● **TEXTE DU DOCUMENT**:
Cour de cassation, civile, Chambre civile 2, 25 octobre 2018, 16-23.103, Publié au bulletin

Texte intégral

RÉPUBLIQUE FRANCAISE
AU NOM DU PEUPLE FRANCAIS

LA COUR DE CASSATION, DEUXIÈME CHAMBRE CIVILE, a rendu l'arrêt suivant :



Sur le moyen unique :

Attendu, selon l'arrêt attaqué (Limoges, 23 juin 2016), que Mmes A..., B... C... et Marie-Claire C... (les consorts C... A...), d'une part, et M. X..., d'autre part, sont, chacun, propriétaires d'une partie d'une grange qui s'est effondrée le 27 mai 2010 ; que lui en imputant la responsabilité, les consorts C... A... ont assigné en indemnisation M. X... qui a appelé en garantie la société Groupama d'Oc (l'assureur) ; que M. X..., jugé entièrement responsable de l'effondrement de la grange, a été condamné à indemniser les consorts C... A... ;

Attendu qu'il est fait grief à l'arrêt de dire que l'assureur ne doit pas sa garantie à son assuré, M. X..., au titre de l'effondrement de la toiture de sa grange, alors, selon le moyen, que si l'assureur ne répond pas des pertes et dommages provenant d'une faute intentionnelle ou dolosive de l'assuré, la faute dolosive, pour être retenue, suppose que soit constatée la volonté de l'assuré de créer le dommage tel qu'il s'était produit ; qu'en imputant au cas présent à M. X... une faute dolosive sans avoir constaté qu'il aurait voulu le dommage tel qu'il s'était produit, la cour d'appel a privé sa décision de base légale au regard de l'article L. 113-1 du code des assurances ;

Mais attendu qu'ayant relevé que les expertises diligentées avant et après l'effondrement survenu le 27 mai 2010 avaient constaté la gravité des désordres affectant la grange en sa partie appartenant à M. X... et qu'en dépit de cette gravité apparente et de trois lettres de mise en garde que les consorts C... A... lui avaient adressées les 2 avril 2007, 24 mars et 22 octobre 2009 pour attirer son attention sur l'urgence de faire procéder à des réparations, celui-ci, qui ne pouvait ignorer qu'en l'absence de travaux de consolidation, la couverture de sa partie de grange était vouée à un effondrement certain à brève échéance, était demeuré sans réaction, la cour d'appel, qui, dans l'exercice de son pouvoir souverain, a retenu que la persistance de M. X... dans sa décision de ne pas entretenir la couverture de son immeuble manifestait son choix délibéré d'attendre l'effondrement de celle-ci, a pu en déduire qu'un tel choix, qui avait pour effet de rendre inéluctable la réalisation du dommage et de faire disparaître l'aléa attaché à la couverture du risque, constituait une faute dolosive excluant la garantie de l'assureur et a légalement justifié sa décision ;

PAR CES MOTIFS :

REJETTE le pourvoi ;

Condamne M. X... aux dépens ;

Vu l'article 700 du code de procédure civile, rejette la demande ;

Ainsi fait et jugé par la Cour de cassation, deuxième chambre civile, et prononcé par le président en son audience publique du vingt-cinq octobre deux mille dix-huit.

(Enregistrements des positions cibles)
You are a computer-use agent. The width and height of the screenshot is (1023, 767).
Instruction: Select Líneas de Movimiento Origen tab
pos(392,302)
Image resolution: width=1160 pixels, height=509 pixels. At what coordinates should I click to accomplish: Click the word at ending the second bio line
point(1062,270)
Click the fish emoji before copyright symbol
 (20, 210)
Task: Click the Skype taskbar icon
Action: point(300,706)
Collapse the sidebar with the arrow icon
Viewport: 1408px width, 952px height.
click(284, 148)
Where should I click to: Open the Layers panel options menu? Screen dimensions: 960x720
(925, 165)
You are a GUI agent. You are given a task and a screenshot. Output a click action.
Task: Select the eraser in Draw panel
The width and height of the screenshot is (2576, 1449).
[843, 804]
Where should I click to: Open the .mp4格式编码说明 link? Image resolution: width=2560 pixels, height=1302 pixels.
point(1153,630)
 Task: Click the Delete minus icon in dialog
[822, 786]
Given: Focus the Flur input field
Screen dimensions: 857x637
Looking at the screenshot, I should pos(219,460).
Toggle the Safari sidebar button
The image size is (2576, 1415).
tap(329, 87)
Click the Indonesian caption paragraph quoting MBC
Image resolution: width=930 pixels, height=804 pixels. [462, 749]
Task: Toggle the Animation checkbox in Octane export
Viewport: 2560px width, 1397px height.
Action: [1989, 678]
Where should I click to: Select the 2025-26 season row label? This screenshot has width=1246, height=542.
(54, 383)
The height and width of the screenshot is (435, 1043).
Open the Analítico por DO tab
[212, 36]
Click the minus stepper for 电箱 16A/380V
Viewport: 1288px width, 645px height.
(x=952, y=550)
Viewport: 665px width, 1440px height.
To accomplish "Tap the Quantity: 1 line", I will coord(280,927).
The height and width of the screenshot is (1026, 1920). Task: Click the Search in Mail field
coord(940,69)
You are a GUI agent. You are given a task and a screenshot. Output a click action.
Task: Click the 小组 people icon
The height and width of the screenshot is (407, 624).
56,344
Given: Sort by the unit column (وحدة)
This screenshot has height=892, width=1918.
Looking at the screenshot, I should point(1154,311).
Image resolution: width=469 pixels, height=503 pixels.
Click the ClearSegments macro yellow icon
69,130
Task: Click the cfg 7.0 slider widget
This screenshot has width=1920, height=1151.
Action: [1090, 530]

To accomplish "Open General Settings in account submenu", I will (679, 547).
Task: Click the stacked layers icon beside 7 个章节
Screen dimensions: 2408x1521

● **OBJECTIF**: Reproduisez à l'identique le passage de l'arrêt ci-dessus qui s'ouvre sur les mots « Vu l'article 700 » et se clôt sur « deux mille dix-huit. ».

● **RÉSULTAT**:
Vu l'article 700 du code de procédure civile, rejette la demande ;

Ainsi fait et jugé par la Cour de cassation, deuxième chambre civile, et prononcé par le président en son audience publique du vingt-cinq octobre deux mille dix-huit.